А этот упрек дворцам (в сущности, порядочным домам) и предпочтение им землянок -- упрек прогрессивному движению в благоустройстве завоеванного края и в быте войск? Неужели генерал Муравьев желал, чтобы после 37 лет, истекших со времени заложения А. П. Ермоловым крепости Грозной (1818--1855), оставались землянки для командующих генералов и шалаши для офицеров и солдат? Не правильнее ли бы радоваться, что в диком завоеванном крае возникло, наконец, прочное поселение с удобными помещениями, рядами лавок, значительным числом торговых и ремесленных людей, что крепость обратилась в город, а сношения с туземцами уже не ограничивались одними перестрелками, но началось сближение торговое, мирное, привлекавшее многих чеченцев селиться между русскими и строить себе дома на европейский образец? Если можно было сделать справедливый упрек, то разве в том, что при такой массе построек и разных заведений никто недодумал устроить хоть одну школу, в которой и русские, и туземные мальчики могли бы получать начальное элементарное образование. Это был бы вполне заслуженный нами упрек, и генералу Муравьеву представлялся прекрасный случай выказать на первых же порах свой просвещенный взгляд, распорядившись устройством школы. Об этом, однако, он и не подумал.

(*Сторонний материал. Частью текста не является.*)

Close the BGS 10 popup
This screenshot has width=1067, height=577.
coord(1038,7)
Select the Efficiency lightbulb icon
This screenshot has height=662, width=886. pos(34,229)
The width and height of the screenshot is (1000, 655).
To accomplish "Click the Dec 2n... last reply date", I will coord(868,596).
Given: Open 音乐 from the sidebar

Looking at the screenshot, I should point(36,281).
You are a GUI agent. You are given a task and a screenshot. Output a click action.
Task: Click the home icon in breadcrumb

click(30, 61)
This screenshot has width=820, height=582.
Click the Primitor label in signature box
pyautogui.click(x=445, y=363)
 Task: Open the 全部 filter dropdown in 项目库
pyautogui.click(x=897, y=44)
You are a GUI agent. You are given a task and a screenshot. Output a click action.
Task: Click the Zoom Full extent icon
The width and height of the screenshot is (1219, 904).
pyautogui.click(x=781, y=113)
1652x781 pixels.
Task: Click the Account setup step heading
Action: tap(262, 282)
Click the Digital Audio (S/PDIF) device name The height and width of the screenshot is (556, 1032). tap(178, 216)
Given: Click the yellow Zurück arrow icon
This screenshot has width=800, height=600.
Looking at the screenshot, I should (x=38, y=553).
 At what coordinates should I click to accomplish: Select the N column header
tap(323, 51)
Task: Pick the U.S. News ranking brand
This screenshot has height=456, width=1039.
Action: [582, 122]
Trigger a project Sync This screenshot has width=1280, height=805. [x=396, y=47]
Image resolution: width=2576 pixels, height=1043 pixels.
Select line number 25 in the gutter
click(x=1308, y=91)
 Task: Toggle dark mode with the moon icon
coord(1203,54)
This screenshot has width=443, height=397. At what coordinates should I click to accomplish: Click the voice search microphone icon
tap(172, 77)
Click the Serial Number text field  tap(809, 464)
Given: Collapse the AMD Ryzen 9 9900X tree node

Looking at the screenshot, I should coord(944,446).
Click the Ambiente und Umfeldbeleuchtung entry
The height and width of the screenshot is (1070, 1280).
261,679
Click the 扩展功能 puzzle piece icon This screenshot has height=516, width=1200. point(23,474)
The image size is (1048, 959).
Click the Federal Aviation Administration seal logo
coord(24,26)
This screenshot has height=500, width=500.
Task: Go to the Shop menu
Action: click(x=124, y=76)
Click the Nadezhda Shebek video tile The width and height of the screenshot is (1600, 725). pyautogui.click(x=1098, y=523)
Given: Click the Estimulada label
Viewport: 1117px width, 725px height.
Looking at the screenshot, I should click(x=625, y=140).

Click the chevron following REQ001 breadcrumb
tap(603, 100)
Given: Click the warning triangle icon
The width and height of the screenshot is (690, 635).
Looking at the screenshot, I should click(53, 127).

И почему, указывая на землянку Ермолова, генерал Муравьев полагал выставить в этом какую-то спартанскую черту в быте войск тех, старых времен? При первом занятии дикого края вроде Чечни войскам приходится невольно бивуакировать и жить в землянках и шалашах, что нам приходилось испытывать и в 1855 году, и после этого. Занимая по мере движения вперед в непокорный край новые места, мы так же, как и во времена Ермолова, жили в палатках-землянках, мокли и зябли в отвратительной слякоти или в 15--20-градусные морозы терпели всяческие лишения, изо дня в день вели бои с неприятелем, сделавшимся в течение тридцати семи лет и дерзче, и опытнее, и сплоченнее; мы вырубали громадные пространства вековых лесов, строили крепости, станицы, на себе вытаскивали всякие тяжести, голыми руками сгребали грязь с новопроложенных дорог, без чего не было возможности провезти не только артиллерию, но даже арбу с сеном... И когда, казалось, силы людей достигли уже крайнего сверхъестественного напряжения (в чем особенно даже старые кавказцы, бывало, упрекали генерала Евдокимова), те же изнуренные, нередко полуголые люди лезли по колено в снегу или липкой грязи, переправлялись зимой вброд через Аргун и Сушку и под выстрелами метких винтовок взбирались на крутые лесистые высоты, овладевая ими с боя! И все это делалось просто, как нечто обыкновенное, безропотно. Говорю это как долголетний очевидец и участник этих подвигов мужества, терпения и выносливости. Где же тут признаки изнеженности, упадка духа и славных преданий? В чем зло, которое генерал Муравьев считал своим первым долгом искоренить и казнить? В том, что вместо землянок явились удобные дома, вместо шалашей или деревянных палаток -- казармы, госпитали, вместо одних сухарей и круп -- огороды и запасы улучшенной пищи для войск? Что же сказал бы Муравьев теперь, когда в отрасли устройства материального быта войск дошли до отпуска ежедневно винной и мясной порции, консервов, чаю, морса, лимонов и прочего? Но помешали ли все эти "нежности" войскам совершить такой поход, как в 1873 году в Хиву или в 1877 году через Балканы?